Around the 1910s or 1920s, more liberal Christian churches had emerged that believed things like the Bible being fallible, the virgin birth not having happened, the bodily resurrection not having happened, and so forth. Fundamentalist Christianity emerged as sort of a backlash to this, and they lumped 'everything bad' under the progressive Christian banner:

This included a lack of belief in the true god, immorality, sin, and yes, the idea of evolution (which they viewed as some sort of conspiracy meant to spread liberal, irreligious thought).

If you want more information on this, read Summer for the Gods. It's awesome.

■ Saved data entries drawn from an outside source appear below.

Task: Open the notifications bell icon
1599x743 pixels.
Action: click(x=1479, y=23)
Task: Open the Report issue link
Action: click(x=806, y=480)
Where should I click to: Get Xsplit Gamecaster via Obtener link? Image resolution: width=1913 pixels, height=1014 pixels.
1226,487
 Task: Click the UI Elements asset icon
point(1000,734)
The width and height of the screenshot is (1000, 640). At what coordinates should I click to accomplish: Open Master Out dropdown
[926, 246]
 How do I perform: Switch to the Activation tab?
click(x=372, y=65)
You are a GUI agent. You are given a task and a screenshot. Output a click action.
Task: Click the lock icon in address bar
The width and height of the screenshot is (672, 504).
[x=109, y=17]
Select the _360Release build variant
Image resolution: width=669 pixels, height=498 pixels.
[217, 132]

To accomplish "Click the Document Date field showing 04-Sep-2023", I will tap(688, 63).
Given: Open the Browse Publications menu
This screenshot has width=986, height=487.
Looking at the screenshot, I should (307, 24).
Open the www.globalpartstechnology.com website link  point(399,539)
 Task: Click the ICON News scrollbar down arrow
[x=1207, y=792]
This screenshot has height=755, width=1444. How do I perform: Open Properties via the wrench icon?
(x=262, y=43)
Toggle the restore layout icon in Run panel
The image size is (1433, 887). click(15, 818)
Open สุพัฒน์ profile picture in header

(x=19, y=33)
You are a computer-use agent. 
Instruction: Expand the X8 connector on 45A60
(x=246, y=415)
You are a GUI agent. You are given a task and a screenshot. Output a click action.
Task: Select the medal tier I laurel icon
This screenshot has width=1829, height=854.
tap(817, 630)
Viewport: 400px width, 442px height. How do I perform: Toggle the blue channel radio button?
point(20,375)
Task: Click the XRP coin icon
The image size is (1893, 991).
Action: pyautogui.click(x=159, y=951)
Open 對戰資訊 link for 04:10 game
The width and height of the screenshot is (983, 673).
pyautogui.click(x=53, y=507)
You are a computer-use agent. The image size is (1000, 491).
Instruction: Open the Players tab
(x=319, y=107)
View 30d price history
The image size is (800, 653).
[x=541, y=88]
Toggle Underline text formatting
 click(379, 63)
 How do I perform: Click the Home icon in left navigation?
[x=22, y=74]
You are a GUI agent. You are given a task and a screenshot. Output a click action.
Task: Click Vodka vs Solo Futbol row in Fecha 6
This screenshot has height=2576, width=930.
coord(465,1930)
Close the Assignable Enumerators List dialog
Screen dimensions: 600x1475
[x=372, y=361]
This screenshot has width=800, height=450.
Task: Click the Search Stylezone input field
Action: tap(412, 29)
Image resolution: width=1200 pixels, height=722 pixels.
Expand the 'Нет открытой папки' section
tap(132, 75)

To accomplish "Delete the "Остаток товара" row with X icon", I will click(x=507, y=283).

So it's important that you recognize that abiogenesis has little to do with biological evolution.

---

Now that you do, your question was about abiogenesis, so we'll head down that road.

If life emerged from non-life once (and yes, that is the prevailing idea), why doesn't it happen again?

It happened around 4 billion years ago. We have problems solving murders that happened ten years ago, and call them 'cold cases'.

You want to try figuring out what happened with a bunch of soft bodied organisms (actually, just organic molecules and early cells), four billion years ago?

It ain't easy. So the real answer is, we don't know.

But our best guess would be that it has something to do with the fact that conditions on earth (or wherever) (composition of gasses in the atmosphere, average temperature, composition of materials in the ocean) four billion years ago were substantially different than they are today.

Numerous experiments have been done attempting to simulate early earth conditions, and scientists have managed to observe self-assembly of a variety of organic molecules (including amino and nucleic acids) that could have been components of early life.

It's known that under the proper conditions, phospholipid membranes (the membranes that surround our cells) will spontaneously form (like bubbles).

The question is, what is the precise right set of conditions and chemicals that were present in the early earth atmosphere that led to the origin of life? We seem to be able to get close, but we certainly haven't dialed it in well enough to replicate the event, at least not yet.

TL;DR You put pizza dough in your oven. It bakes, because your oven is 400 degrees. You turn the oven off.

Tomorrow, you come back, and put pizza dough in your oven. Why didn't the pizza dough bake? Conditions are different, so the same chemical processes that happened before can't happen now.